Kibana, the visualization component of the ELK stack, makes searching and analyzing trace-specific logs seamless.

Step 1. Ensure Logs Flow to Elasticsearch

Using Logstash or Filebeat, ensure your Spring Boot logs stream into Elasticsearch with traceId and spanId included.

Example Logstash Filter:

Enrich logs with traceId if not already present:

filter {
  json {
    source => "message"
  }
  mutate {
    add_field => { "traceId" => "%{[traceId]}" }
  }
}

Step 2. Search Logs by TraceId in Kibana

1. Open Kibana Discover.
2. Use a query to filter logs by traceId: traceId:"123abc456def789"
3. View logs from all microservices associated with the request.

Step 3. Save Search Queries

Save frequently used queries (e.g., service-specific error logs) for faster debugging.

With Kibana’s search capabilities, you can drill down into logs for specific traces, even in complex architectures.

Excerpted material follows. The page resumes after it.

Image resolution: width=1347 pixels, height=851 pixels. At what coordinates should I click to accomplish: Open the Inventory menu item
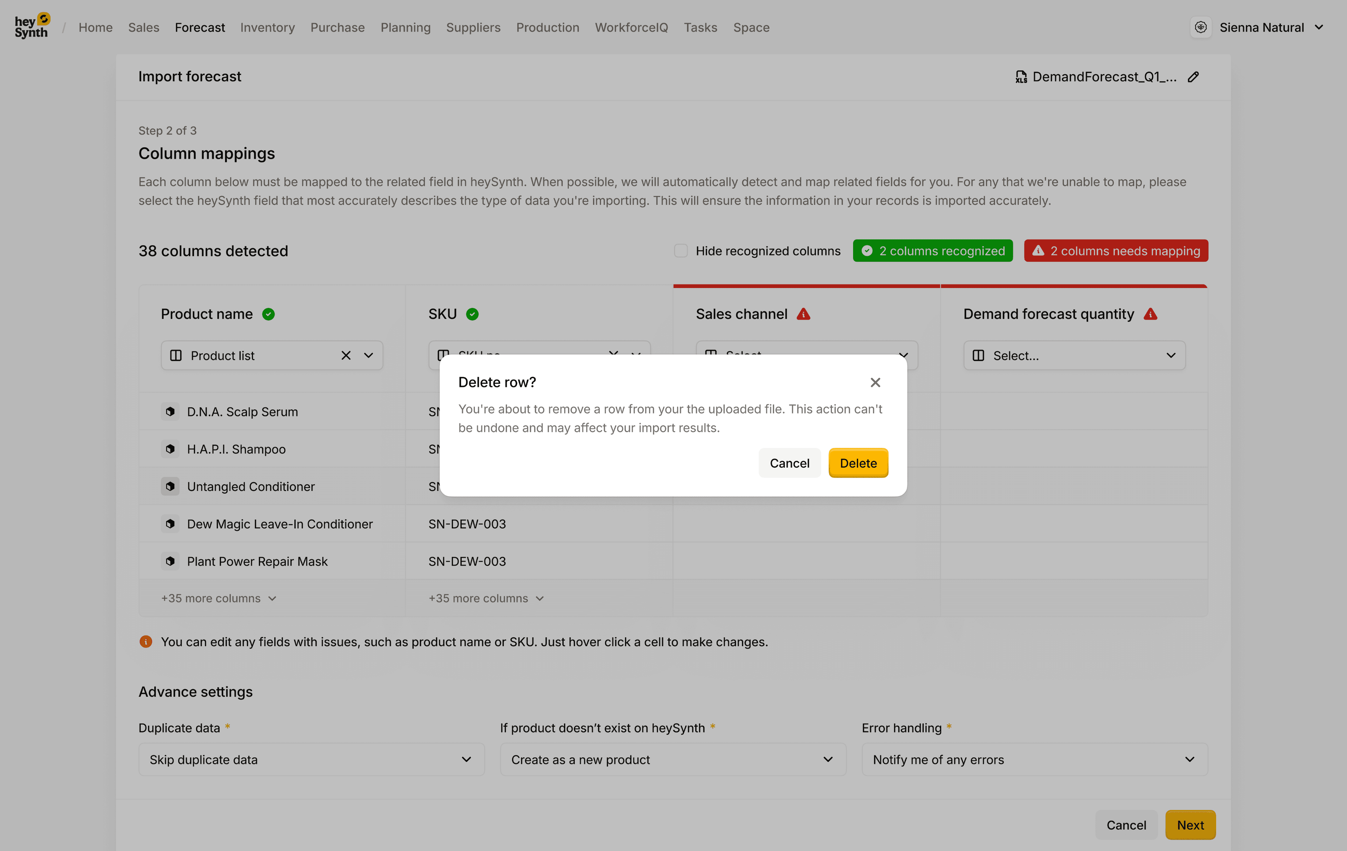pos(267,27)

Visualizing the Trace Flow of a Request in Zipkin

While Kibana helps analyze logs, Zipkin provides an intuitive visual representation of a request’s flow.

Step 1. Add Zipkin to the Setup

Include the dependency in your Spring Boot application:

<dependency>
    <groupId>org.springframework.cloud</groupId>
    <artifactId>spring-cloud-sleuth-zipkin</artifactId>
</dependency>

Step 2. Configure Zipkin in application.properties:

Point your application to the Zipkin server:

spring.zipkin.base-url=http://localhost:9411

Step 3. Run the Zipkin Server

Use Docker to start Zipkin:

docker run -d -p 9411:9411 openzipkin/zipkin

Step 4. View Trace Flow

1. Access the Zipkin UI at http://localhost:9411.
2. Search for traces by traceId.
3. Visualize request flows, including service dependencies, spans, and latencies.

Example Visualization:

• Service A → Service B → Service C
• See where latencies originate or which service failed within the trace.

By integrating Zipkin, you gain a deeper understanding of system bottlenecks and performance issues.

Summary

Distributed tracing with Spring Sleuth, Zipkin, and ELK offers unparalleled insights into microservices architectures. Here’s what we covered:

1. Spring Cloud Sleuth: Provides seamless propagation of traceId and spanId.
2. Logback Customization: Logs trace-related data for easier correlation in Kibana.
3. Kibana Search: Enables querying logs by traceId to reconstruct request flows.
4. Zipkin Visualization: Offers a graphical representation of trace flows for better debugging.

Implement these tools in your Spring Boot microservices today to take observability to the next level. With these insights, debugging becomes faster, bottlenecks clearer, and your systems more resilient.